Mais un jour, alors que l’agitation est à son comble, un revolver tombe du sac d’un petit caïd de la classe. Contre toute attente, la prof s’en saisit et prend sa classe en otage, braquant ces petites pestes qui lui en ont tant fait voir. Commence alors dans le sous-sol du collège un huis clos oppressant durant lequel la tension ira crescendo, jusqu’au dénouement paroxystique.
Autant le dire tout de suite, la Journée de la jupe est un film très réussi, à la fois intelligent, courageux et audacieux dans son propos. Construit comme une vraie tragédie qui respecte les unités de temps et de lieu, l’œuvre montre l’opposition radicale de deux générations, de deux visions du monde, de deux conceptions de la vie sociale. D’un côté, la prof avec ses idéaux républicains, sa croyance aux pouvoirs salvateurs du savoir ; de l’autre, des jeunes gavés d’extrémismes en tous genres et dominés par la bêtise crasse qui est la leur. Entre la prof et ses élèves la confrontation ne pourra donc qu’être terrible et tourner au règlement de comptes.

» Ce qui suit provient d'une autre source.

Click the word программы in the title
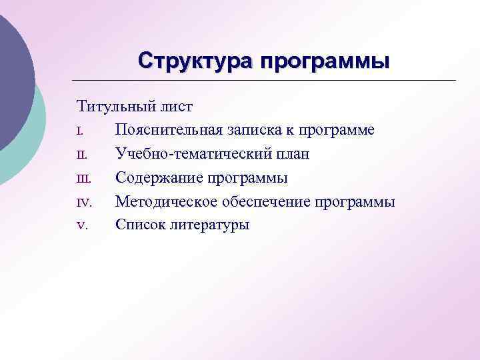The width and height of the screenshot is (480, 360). pos(325,61)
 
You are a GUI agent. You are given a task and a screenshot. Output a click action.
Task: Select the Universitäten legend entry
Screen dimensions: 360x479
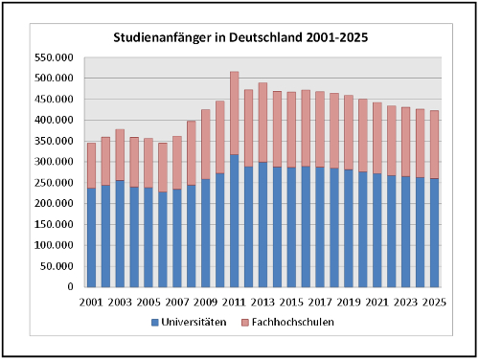coord(189,323)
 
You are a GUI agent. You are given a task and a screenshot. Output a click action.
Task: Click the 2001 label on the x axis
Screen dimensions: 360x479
coord(91,302)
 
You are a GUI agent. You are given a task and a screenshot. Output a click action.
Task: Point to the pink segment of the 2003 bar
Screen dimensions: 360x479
coord(120,155)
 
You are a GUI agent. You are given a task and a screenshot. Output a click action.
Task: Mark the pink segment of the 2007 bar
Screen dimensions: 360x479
coord(177,163)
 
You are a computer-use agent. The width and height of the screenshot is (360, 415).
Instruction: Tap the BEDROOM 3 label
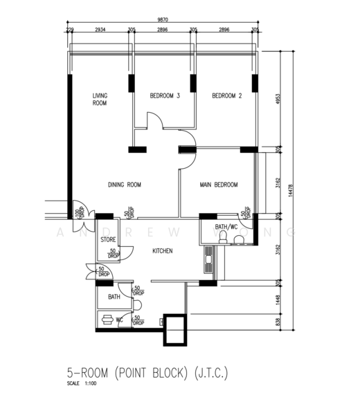pos(165,96)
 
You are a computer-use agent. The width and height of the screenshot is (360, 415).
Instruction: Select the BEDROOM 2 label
pos(226,96)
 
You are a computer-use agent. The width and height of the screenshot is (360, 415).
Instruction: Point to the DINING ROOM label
pos(125,185)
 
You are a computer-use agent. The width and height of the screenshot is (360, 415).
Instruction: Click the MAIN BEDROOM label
pos(219,185)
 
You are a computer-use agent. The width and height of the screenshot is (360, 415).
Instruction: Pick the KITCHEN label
pos(163,251)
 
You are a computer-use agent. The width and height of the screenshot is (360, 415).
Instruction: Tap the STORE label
pos(108,240)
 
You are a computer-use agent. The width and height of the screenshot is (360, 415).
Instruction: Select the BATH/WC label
pos(226,227)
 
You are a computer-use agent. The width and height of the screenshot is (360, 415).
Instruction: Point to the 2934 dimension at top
pos(100,31)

Sans tabous ni retenue, le film soulève de vrais sujets de société comme la place des filles dans les banlieues, la fonction de l’école dans ces zones urbaines défavorisées, la question des origines ou encore de la construction de l’identité. Il met également en scène des personnages qui touchent parce qu’ils n’ont rien de manichéen, des êtres ambivalents, courageux et lâches, sincères et fourbes, manipulateurs et manipulés.
Avec la Journée de la Jupe, Jean-Paul Lilienfeld signe donc une œuvre dérangeante, coup de poing, qui ne se veut jamais moralisatrice ; une œuvre qui pose davantage de questions qu’elle ne propose de réponses, qui interpelle et qui perturbe, qui sidère et met mal à l’aise, ce que peu de longs métrages osent faire aujourd’hui.
Enfin, ce réalisateur talentueux, qui se révèle capable de mettre en scène avec une efficacité redoutable, permet surtout à Isabelle Adjani de faire un retour remarquable, lequel retour démontre à ceux qui pourraient l’avoir oublié combien elle est une grande actrice quand elle sert un scénario digne de son talent.